• _TASK REQUIREMENTS_
Lines where the string "field" appears are to be copied from the entries below.

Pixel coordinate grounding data
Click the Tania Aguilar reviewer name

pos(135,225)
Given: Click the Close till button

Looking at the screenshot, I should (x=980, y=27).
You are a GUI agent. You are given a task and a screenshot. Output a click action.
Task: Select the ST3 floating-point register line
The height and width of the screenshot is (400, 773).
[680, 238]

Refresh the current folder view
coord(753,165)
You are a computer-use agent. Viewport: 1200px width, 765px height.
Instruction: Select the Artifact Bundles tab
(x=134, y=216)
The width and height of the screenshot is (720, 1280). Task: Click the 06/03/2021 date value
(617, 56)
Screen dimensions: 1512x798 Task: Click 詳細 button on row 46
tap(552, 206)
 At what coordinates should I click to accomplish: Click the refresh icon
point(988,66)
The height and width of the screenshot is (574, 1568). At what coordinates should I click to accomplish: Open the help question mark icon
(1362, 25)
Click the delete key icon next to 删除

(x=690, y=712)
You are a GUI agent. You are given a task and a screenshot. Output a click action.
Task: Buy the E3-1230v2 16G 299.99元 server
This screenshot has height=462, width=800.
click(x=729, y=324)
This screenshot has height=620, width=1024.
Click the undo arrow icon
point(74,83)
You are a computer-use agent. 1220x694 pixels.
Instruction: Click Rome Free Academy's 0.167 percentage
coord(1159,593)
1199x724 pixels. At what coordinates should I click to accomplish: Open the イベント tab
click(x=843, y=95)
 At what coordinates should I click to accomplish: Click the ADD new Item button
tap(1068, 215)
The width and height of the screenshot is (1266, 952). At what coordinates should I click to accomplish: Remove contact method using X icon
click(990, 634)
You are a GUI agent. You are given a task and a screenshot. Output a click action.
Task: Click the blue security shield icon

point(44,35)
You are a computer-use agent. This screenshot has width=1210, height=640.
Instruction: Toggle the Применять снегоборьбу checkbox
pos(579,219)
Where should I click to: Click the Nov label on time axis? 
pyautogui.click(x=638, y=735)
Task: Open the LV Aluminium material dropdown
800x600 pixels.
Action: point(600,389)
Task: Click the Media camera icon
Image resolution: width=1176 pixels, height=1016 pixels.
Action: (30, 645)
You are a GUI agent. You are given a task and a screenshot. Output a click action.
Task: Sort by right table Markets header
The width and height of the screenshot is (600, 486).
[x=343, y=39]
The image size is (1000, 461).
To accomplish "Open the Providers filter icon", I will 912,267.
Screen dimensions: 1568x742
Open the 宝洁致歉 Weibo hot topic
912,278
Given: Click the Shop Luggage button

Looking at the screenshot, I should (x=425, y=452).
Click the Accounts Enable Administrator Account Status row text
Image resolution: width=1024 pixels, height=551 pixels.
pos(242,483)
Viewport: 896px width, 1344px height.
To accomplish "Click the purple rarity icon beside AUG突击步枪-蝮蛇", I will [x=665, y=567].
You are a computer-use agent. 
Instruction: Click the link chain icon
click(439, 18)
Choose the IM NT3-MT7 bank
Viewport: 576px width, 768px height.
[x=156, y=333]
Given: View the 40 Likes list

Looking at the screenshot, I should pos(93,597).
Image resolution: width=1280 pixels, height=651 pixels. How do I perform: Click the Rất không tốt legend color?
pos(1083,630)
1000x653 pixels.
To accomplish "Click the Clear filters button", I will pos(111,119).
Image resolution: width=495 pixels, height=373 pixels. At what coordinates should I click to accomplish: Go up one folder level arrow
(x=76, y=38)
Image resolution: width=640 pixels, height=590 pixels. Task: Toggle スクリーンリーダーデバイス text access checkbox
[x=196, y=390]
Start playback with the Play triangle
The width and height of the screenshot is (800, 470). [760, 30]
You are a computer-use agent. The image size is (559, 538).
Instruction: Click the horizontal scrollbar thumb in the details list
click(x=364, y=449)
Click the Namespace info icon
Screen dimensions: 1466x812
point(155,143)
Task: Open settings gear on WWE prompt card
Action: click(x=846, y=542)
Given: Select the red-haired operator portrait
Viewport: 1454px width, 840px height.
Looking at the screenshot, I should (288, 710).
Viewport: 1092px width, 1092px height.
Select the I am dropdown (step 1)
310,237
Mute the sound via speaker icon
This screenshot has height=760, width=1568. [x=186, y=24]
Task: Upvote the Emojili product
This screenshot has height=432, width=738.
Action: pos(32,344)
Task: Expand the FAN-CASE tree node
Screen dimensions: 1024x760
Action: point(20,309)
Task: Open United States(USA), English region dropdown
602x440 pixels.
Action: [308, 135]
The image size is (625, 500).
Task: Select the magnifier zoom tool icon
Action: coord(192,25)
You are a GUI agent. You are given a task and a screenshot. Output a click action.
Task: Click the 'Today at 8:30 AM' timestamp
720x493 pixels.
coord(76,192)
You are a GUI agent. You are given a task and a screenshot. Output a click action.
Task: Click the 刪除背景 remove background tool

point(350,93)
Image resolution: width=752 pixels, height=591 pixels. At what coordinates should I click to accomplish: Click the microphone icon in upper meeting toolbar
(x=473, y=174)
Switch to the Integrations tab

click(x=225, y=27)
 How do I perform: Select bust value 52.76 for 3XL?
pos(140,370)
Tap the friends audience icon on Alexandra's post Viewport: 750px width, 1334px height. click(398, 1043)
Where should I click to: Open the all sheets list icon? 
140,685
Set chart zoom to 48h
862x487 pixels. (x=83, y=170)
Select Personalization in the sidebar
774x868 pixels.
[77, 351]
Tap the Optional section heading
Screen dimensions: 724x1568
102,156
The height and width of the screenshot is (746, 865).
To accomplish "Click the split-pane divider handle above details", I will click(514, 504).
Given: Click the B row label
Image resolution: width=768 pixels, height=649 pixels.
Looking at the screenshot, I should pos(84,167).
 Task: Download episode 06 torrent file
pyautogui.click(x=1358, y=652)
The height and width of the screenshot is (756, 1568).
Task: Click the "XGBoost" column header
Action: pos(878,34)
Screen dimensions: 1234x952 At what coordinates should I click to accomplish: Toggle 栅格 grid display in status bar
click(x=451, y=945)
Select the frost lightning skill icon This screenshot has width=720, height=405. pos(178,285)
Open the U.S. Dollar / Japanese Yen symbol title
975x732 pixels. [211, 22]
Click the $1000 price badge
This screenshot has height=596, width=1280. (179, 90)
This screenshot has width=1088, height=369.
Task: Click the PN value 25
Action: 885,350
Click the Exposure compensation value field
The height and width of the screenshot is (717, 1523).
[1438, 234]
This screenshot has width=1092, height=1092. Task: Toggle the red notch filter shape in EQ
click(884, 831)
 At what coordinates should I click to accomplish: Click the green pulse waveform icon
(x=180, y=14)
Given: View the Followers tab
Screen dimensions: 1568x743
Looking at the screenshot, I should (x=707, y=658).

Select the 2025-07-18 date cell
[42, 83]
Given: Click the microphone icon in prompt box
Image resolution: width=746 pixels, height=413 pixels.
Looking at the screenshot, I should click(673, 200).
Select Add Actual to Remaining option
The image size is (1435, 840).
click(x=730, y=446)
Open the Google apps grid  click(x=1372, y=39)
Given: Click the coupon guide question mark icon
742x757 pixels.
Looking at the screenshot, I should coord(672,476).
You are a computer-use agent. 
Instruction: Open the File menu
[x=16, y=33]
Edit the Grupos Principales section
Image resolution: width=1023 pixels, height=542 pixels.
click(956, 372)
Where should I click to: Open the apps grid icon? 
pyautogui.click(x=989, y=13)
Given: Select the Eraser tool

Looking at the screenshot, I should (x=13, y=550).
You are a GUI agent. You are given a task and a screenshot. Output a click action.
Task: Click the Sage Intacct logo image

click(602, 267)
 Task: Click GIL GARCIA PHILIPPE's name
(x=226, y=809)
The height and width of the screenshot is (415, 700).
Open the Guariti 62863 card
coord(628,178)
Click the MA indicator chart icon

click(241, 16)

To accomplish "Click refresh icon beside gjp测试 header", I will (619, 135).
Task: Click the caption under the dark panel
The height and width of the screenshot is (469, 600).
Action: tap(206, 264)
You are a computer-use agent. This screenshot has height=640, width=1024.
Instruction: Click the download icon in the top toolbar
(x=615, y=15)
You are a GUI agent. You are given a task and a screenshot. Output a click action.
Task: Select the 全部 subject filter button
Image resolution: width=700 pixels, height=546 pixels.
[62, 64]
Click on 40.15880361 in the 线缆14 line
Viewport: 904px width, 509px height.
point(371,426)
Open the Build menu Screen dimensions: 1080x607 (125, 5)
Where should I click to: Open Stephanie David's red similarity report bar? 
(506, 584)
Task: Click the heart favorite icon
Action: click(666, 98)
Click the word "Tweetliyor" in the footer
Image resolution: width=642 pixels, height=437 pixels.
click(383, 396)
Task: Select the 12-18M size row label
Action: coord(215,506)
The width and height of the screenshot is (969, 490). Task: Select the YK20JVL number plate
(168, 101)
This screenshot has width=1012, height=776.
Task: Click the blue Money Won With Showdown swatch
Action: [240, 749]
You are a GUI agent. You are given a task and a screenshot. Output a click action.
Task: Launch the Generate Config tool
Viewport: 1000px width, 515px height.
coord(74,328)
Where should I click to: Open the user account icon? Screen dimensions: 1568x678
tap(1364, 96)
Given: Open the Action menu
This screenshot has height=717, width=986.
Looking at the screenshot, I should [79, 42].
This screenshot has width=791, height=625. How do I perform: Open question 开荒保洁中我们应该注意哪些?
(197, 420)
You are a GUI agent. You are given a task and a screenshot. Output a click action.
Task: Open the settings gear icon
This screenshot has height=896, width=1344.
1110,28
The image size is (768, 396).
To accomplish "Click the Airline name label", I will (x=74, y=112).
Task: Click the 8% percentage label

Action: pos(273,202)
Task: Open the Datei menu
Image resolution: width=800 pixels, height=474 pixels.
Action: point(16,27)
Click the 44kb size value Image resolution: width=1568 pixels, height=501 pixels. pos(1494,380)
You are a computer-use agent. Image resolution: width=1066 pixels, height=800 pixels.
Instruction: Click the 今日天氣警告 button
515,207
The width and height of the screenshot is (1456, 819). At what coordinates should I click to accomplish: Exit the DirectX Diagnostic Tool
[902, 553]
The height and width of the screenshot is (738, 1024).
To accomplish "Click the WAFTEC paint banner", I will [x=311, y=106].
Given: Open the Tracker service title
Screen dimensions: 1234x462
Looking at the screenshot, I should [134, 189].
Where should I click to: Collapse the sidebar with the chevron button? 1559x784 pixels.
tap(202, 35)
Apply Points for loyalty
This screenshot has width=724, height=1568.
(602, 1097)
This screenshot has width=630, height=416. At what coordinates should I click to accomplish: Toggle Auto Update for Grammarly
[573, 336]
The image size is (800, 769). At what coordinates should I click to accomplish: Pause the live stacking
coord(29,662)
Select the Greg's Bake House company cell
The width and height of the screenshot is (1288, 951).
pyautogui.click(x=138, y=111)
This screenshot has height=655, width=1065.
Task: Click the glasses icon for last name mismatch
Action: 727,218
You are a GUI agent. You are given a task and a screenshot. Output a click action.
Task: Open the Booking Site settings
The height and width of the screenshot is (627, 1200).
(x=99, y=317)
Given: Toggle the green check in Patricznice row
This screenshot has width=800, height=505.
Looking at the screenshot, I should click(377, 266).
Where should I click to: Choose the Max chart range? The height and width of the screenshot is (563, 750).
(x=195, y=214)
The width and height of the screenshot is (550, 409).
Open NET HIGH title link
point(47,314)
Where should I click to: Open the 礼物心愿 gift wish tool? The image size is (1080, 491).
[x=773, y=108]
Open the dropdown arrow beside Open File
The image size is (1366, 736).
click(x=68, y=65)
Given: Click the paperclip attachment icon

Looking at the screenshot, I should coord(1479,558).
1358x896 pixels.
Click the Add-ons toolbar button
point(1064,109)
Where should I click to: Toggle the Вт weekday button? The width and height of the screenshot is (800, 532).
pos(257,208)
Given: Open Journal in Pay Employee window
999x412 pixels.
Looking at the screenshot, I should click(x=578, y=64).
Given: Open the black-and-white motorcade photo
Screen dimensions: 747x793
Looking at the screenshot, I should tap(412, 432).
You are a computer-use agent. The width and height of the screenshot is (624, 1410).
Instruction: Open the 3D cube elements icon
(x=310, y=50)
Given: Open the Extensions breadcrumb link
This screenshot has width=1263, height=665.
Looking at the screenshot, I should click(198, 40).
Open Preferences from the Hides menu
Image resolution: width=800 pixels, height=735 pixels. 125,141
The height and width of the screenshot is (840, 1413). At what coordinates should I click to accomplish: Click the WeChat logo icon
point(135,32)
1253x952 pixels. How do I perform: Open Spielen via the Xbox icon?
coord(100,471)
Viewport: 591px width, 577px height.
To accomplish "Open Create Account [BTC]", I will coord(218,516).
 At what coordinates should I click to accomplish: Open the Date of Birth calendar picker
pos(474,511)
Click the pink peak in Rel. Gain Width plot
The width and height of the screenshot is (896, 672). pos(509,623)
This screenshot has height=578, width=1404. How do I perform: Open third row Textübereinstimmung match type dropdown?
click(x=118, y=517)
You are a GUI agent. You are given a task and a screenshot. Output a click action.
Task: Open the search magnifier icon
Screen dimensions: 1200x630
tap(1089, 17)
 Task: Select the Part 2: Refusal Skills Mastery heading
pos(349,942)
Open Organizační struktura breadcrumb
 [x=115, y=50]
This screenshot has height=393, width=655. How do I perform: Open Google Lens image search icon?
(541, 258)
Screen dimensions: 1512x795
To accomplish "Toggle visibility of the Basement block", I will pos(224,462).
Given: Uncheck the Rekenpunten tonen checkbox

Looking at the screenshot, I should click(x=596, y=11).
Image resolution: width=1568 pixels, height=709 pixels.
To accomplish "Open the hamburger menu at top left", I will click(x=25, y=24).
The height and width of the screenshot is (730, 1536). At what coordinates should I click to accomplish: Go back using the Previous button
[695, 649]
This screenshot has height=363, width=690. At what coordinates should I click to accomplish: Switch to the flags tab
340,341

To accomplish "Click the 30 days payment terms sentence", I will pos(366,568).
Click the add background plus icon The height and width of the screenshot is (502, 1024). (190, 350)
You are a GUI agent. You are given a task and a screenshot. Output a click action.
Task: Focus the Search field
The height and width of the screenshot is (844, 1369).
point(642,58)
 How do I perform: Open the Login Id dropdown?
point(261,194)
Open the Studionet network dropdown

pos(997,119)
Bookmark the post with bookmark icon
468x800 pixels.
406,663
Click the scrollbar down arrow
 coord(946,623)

• _TASK RESULT_
Click the Exposure compensation value field
Task: Focus the Search field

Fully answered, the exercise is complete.